REGAZO MATERNO

REGAZO MATERNO

Lo acepto, soy bastante escéptica. Lo sé. Soy la primera en derrumbar todo castillo de naipes que percibo como prearmado, orquestado o manipulado. Lo que para mí es tener los pies en la tierra, para los demás es una visión negativa de la vida. Mas no concuerdo.

No puede ser negativo: tener pies de ancla generosamente amarrados a la Pachamama. No, no. Es ridículo pensar así. Nunca puede ser negativo: tener raíz profunda que alimente sueños altos. Dicha concepción termina cayendo por su propio peso. Como un castillo de naipes. De esos, que solo sirven para juegos.

Con pies de ancla salvé distancias, atravesé límites geográficos y acerqué culturas nuevas. Llené mis maletas de dudas. Cargué mi notebook repleta de interrogantes existenciales y elaboré un mapa lleno de caminos posibles al cielo.

Tengo que confesarlo, el mapa geográfico no me sirvió de mucho. La realidad no concordaba con el papel. No había caso. Mientras miraba una y otra vez el mapa, solo lograba perderme aún más. Los días, deparaban escenarios nuevos a cada momento. Mas no encontraba nada de lo que buscaba.

Insistía pensando en que el error a lo mejor estaba en el mapa, lo giraba para un lado y para el otro. Ilusamente revisaba una y otra vez, cada uno de los listados de dudas e interrogantes. Temía haberme olvidado alguno en casa o haberlo perdido en caminos sinuosos.

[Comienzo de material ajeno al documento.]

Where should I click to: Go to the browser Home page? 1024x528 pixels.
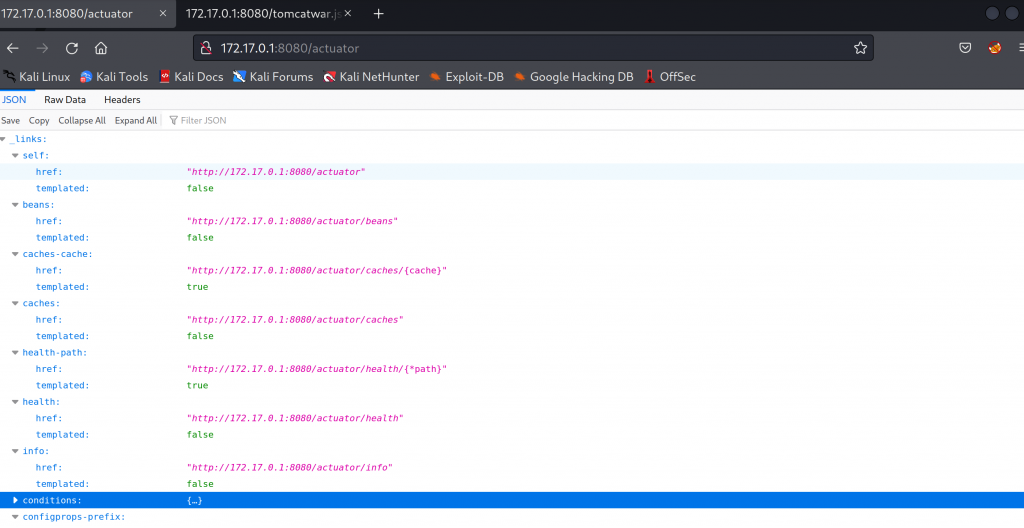101,48
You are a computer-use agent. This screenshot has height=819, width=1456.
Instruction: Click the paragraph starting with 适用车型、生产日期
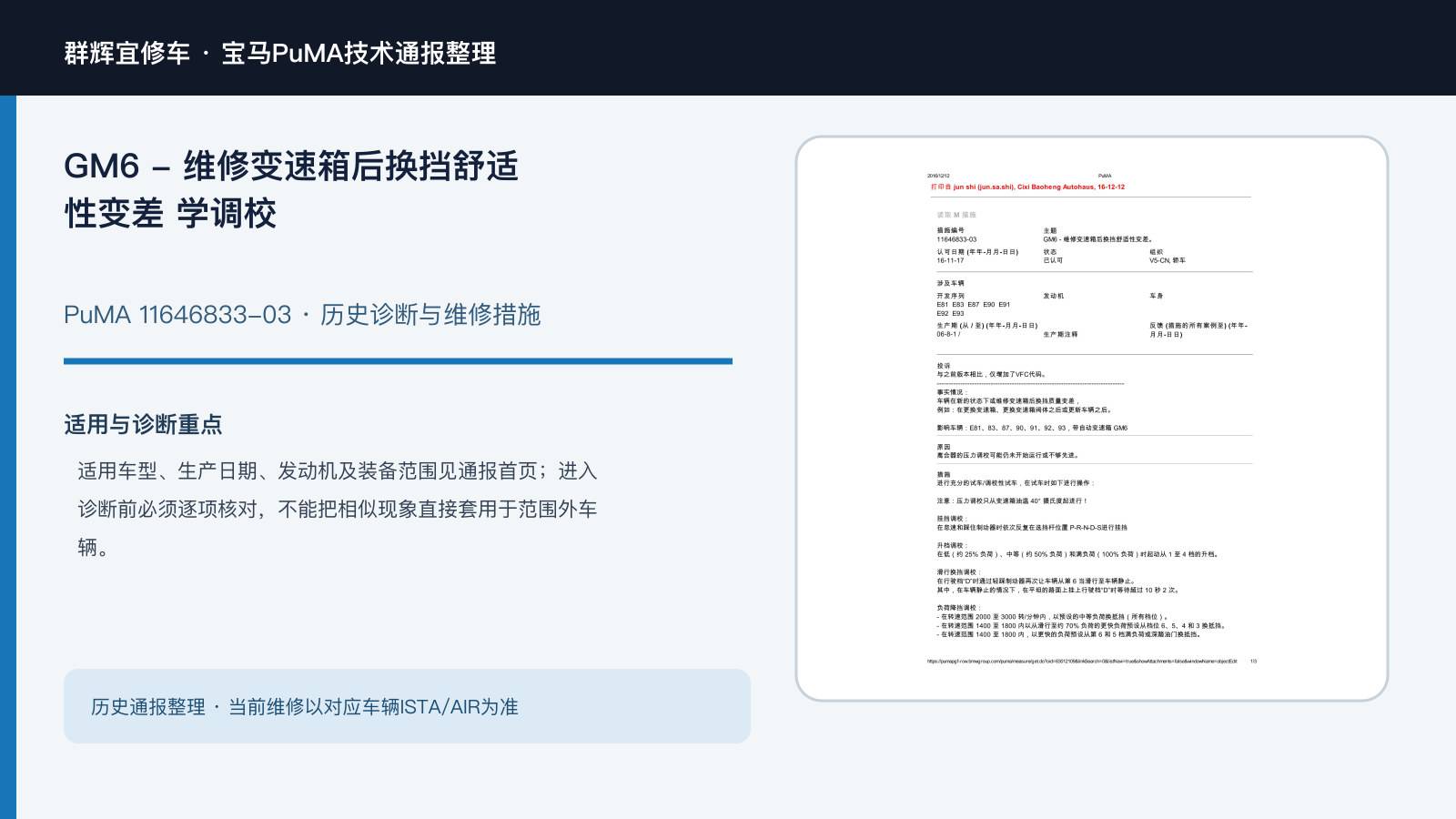pos(338,509)
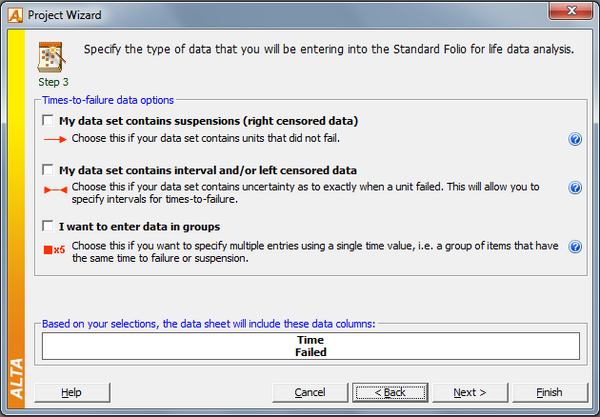Proceed with the Next button

click(469, 392)
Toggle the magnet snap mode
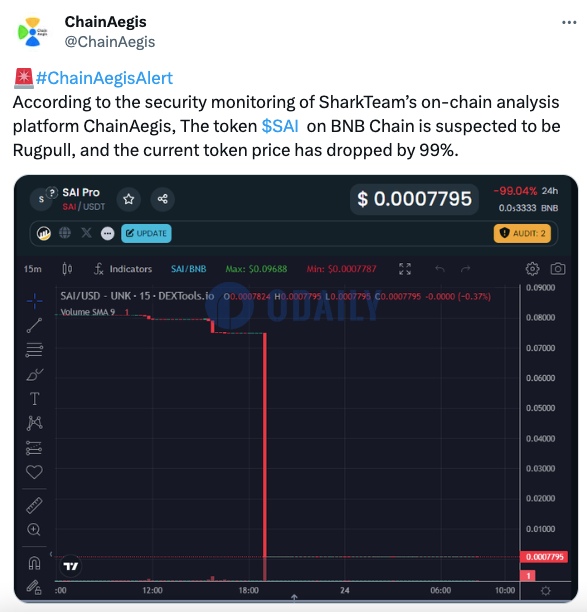Viewport: 587px width, 612px height. pyautogui.click(x=34, y=563)
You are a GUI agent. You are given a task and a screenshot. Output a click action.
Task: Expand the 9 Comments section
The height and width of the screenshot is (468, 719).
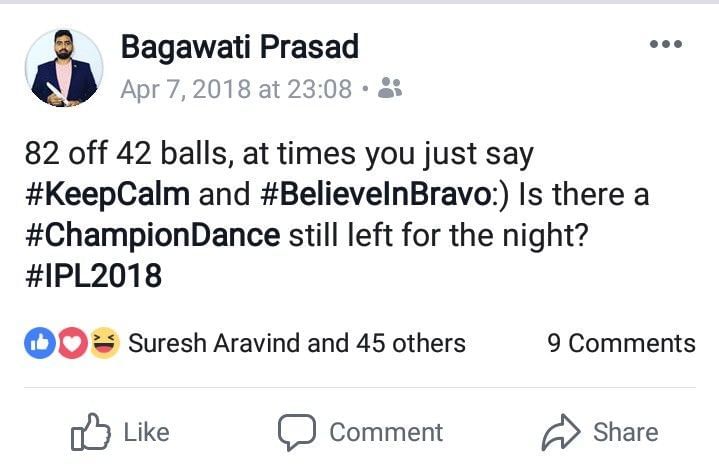click(x=621, y=343)
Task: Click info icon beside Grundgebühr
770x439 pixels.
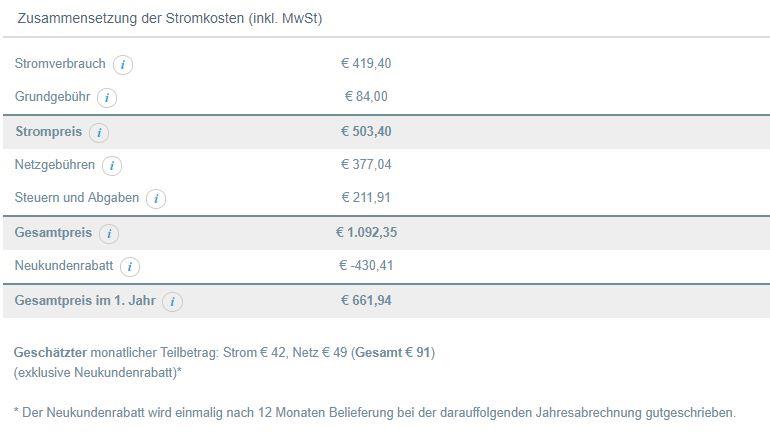Action: (x=107, y=97)
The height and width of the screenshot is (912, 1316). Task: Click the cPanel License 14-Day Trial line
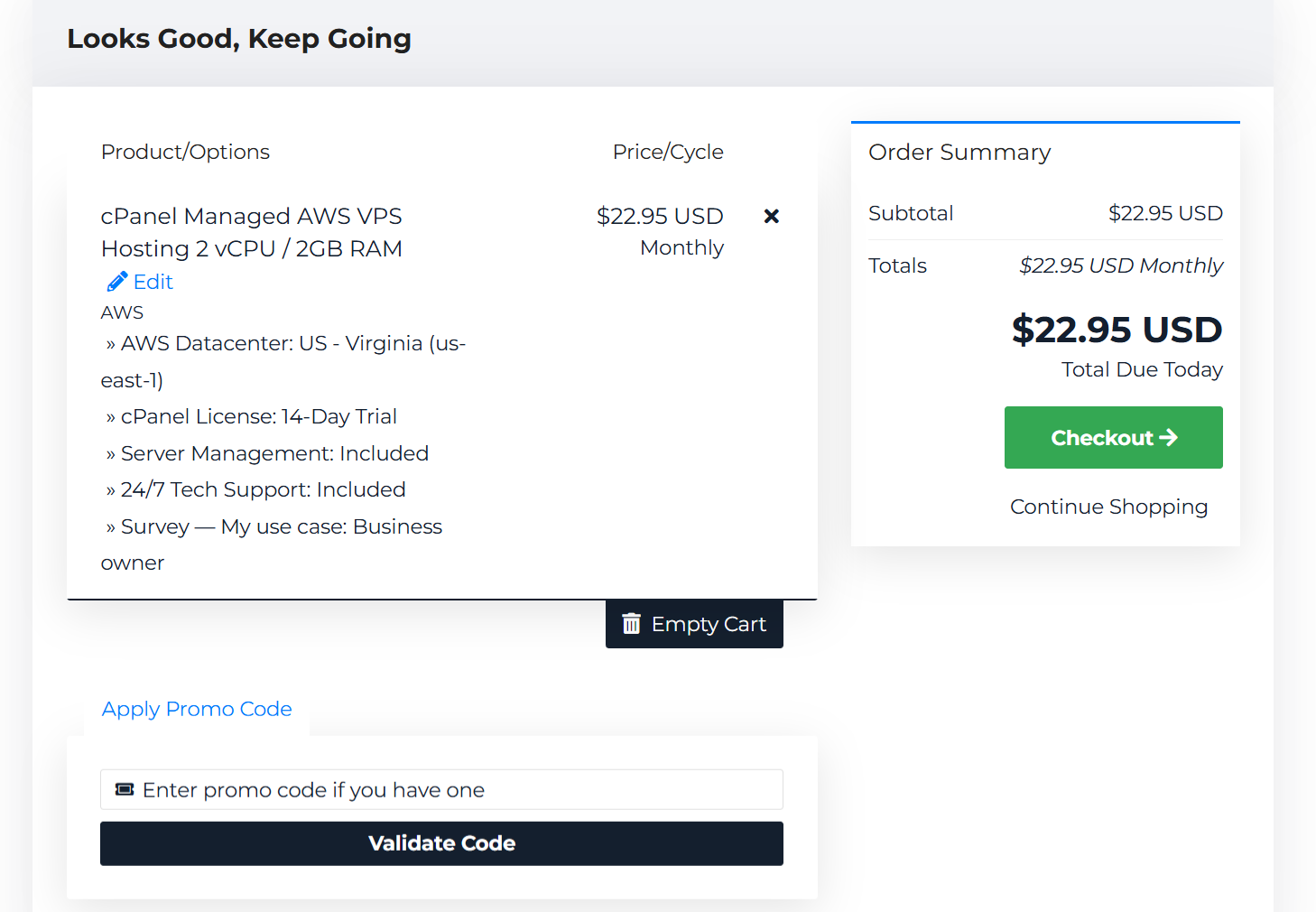tap(252, 416)
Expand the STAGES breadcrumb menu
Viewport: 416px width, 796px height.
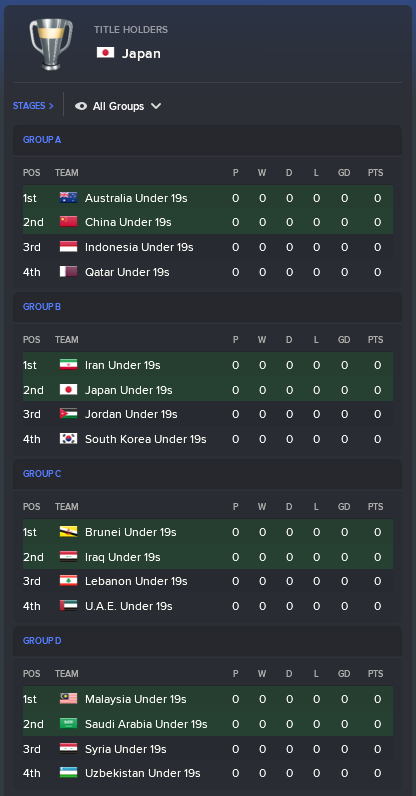[x=33, y=106]
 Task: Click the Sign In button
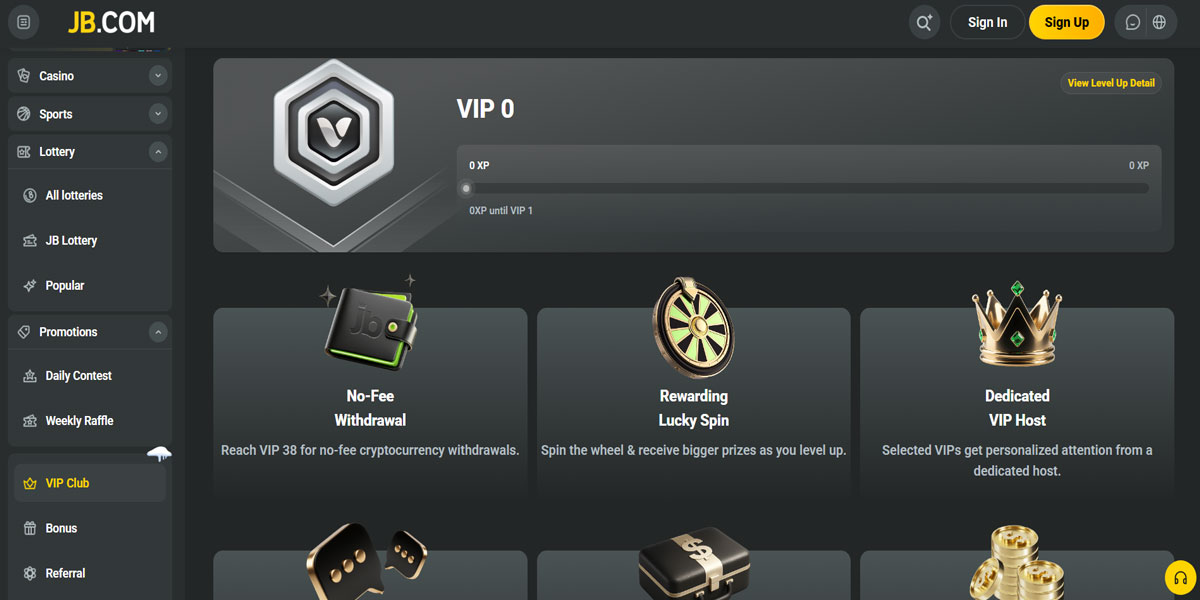click(987, 22)
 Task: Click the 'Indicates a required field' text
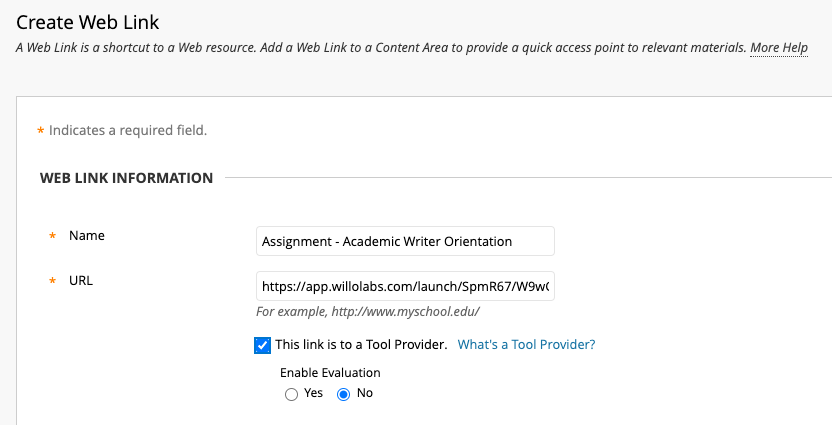pyautogui.click(x=128, y=131)
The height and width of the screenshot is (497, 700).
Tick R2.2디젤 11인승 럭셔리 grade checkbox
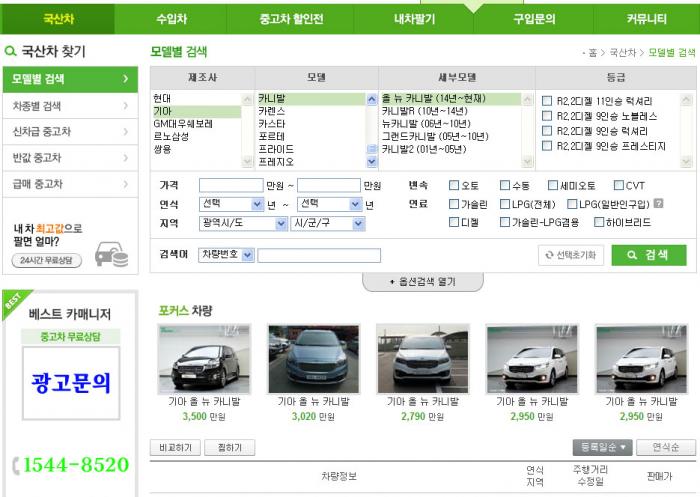pos(547,101)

Estaba pensando en el regreso. En organizar mapas distintos, rediseñar los interrogantes y armar valijas repletas de dudas nuevas, cuando empecé a entender los mapas. Cuando los anclajes terrestres empezaron a coincidir con los cuerpos celestes, que titilaban en el papel rugoso que me acompañaba por lugares inciertos.

Allí, sentadas al solcito esquivo de agosto, las Pachamamas hablaban. No eran muchas, más eran las suficientes. No tenían las mismas edades, mas ese dato enriquecía los relatos. No habían nacido en el mismo lugar, mas pertenecían al mismo origen. No hablaban el mismo idioma, mas trasmitían el mismo lenguaje.

Todo se entendía. Todo fluía entre cimarrón y cimarrón. A medida que relataban sus historias, se hilvanaban pedacitos de alma en perfecta composición. Parecía un relato único.

Era la historia en ciclos repetida: encuentros, desencuentros. Amores, desamores. Llegadas, despedidas. Vida y muerte, aparecían una y otra vez. Mas no eran el hilván que los unía.

No era el hilo que las conducía a destino divino. Sus vientres habían parido vida. Alma y cuerpo generosos en la continuidad de la especie, de la familia y los afectos.

Ahora, los tímidos rayos de sol iluminaban con fuerza la tierra hambrienta por saber más acerca del amor. Allí estaba el hilván. Como el cordón umbilical; necesitaba ser cortado en un lugar para continuar uniendo otros pedacitos, en otro lugar en perfecta armonía.

Así la vida hecha pesebre, iluminaba el camino al cielo buscado en mis mapas. Allí, en ese lugar cuando me acerqué lo encontré, moraba plácidamente en el regazo materno.